Maria Noemi de Araujo (CLIPP)
“Quem é essa mulher?”
Através da obra do compositor, cantor e escritor Chico Buarque, para quem a mulher é, no mínimo, um mistério, essa pergunta — quem é essa mulher? — presente nos primeiros versos de cada estrofe da sua canção-poema Angélica1, reverbera sem metáforas um estranhamento pela figura feminina.
Angélica é um lamento pela morte trágica da sua amiga, a estilista Zuzu Angel (1921-1976). Na semana de sua morte, a estilista passou na casa do amigo trazendo-lhe uma carta em que responsabilizava os militares caso viesse a lhe acontecer algo, além de três camisetas para suas filhas com “anjinhos” bordados, símbolo da sua busca desesperada pelo corpo desaparecido do seu filho Stuart Angel, preso político em 1971.
Segundo sua filha, Hildegard Angel, “mamãe trabalhava com música o tempo todo.

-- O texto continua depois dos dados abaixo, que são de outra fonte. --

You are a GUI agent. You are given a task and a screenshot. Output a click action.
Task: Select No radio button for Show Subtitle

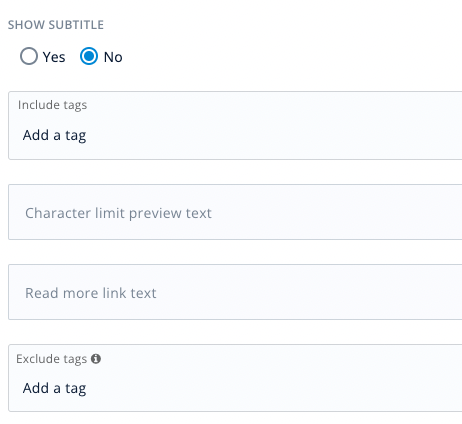click(89, 56)
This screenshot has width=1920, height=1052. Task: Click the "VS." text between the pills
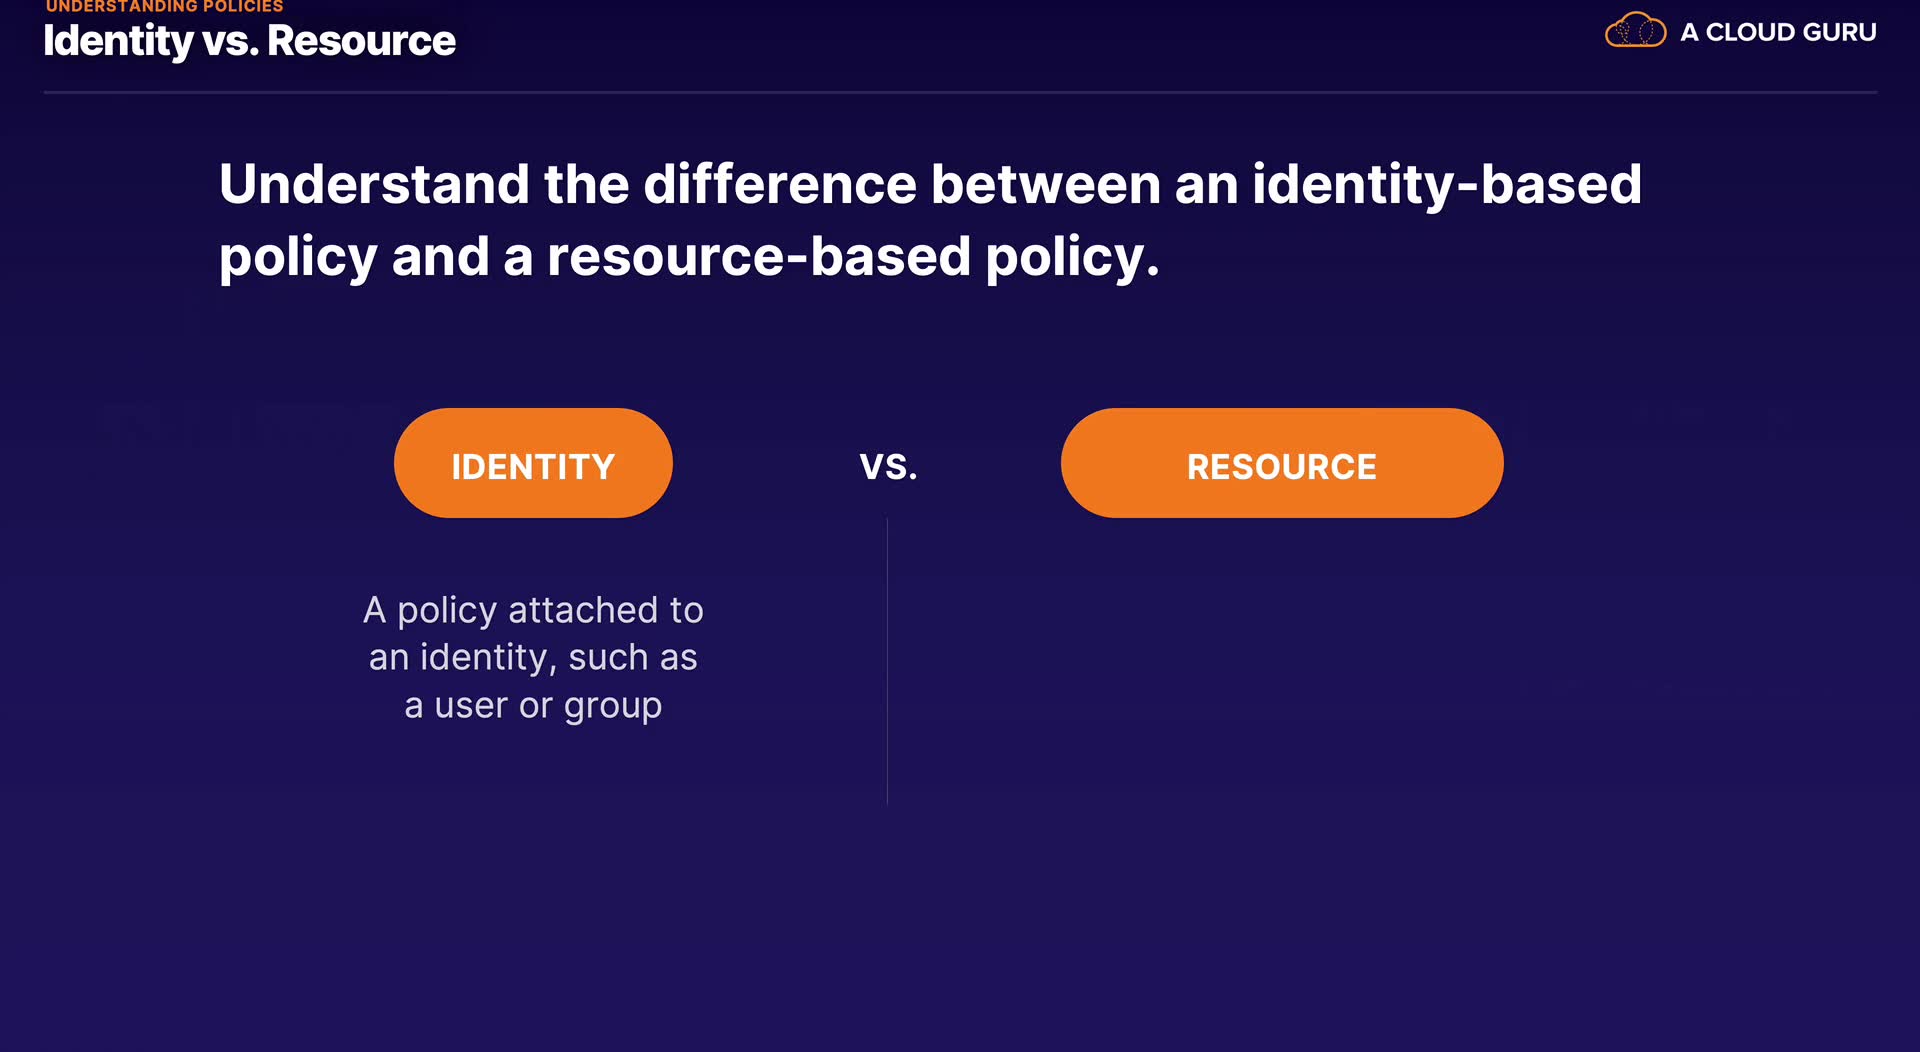pyautogui.click(x=888, y=467)
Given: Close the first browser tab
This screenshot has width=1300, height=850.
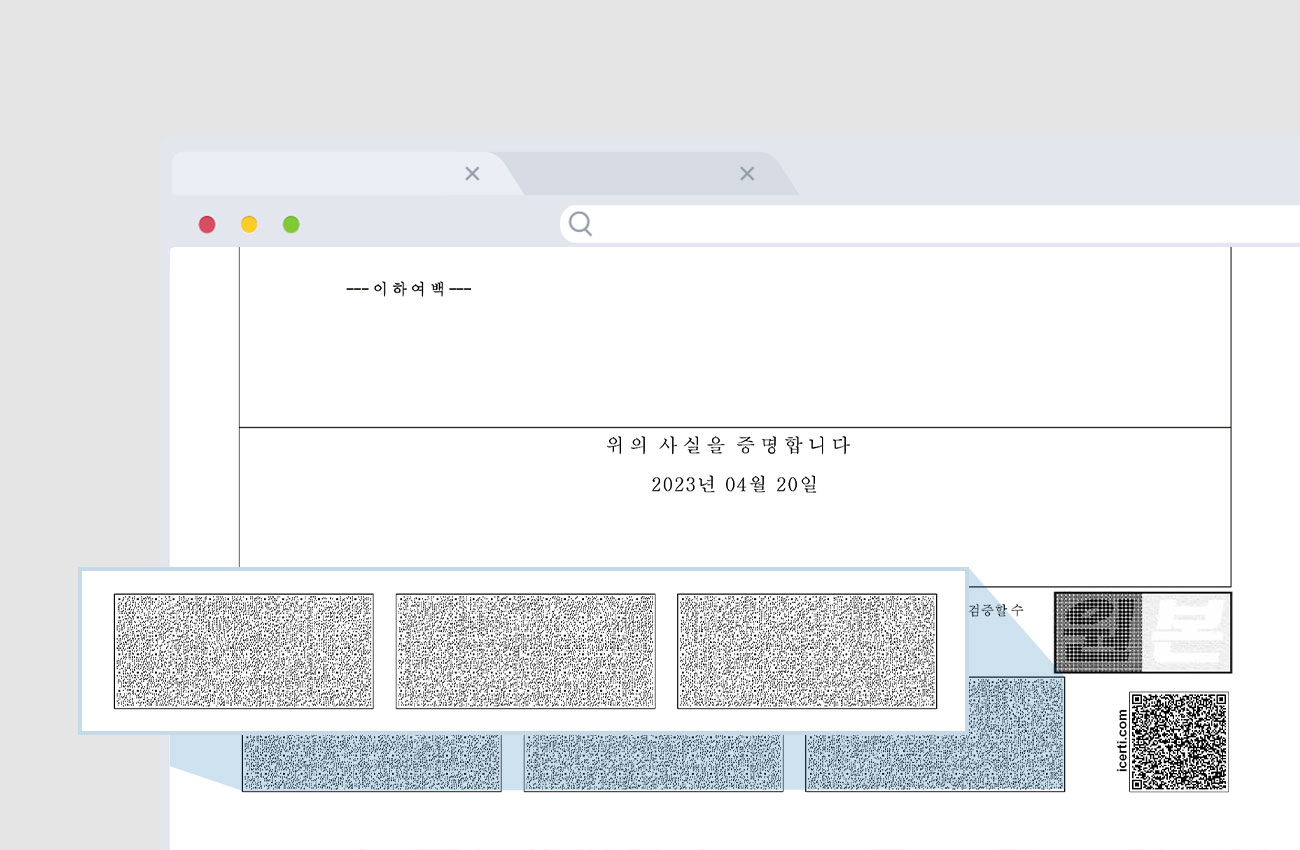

Era apaixonada pelo Chico” pois dizia ter transferido para o Chico algo de Stuart, via nele algo do filho, tal como naquela coragem presente nas suas músicas de protesto. “Na loja da mamãe tocava música do Chico o dia todo” 2.
Além de tantos atos arriscados no Rio de Janeiro da época da Ditadura, a estilista decidiu internacionalizar sua briga para desvelar o mistério que rondava em torno da morte desse filho, “Que mora na escuridão do mar”. Inventou uma “coleção-protesto” criada especialmente para um desfile de moda nos Estados Unidos (o pai de Stuart era americano), além de seu figurino próprio, roupas e véus pretos, com adereços de crucifixos. Isso é parte do seu discurso para denunciar sua tragédia.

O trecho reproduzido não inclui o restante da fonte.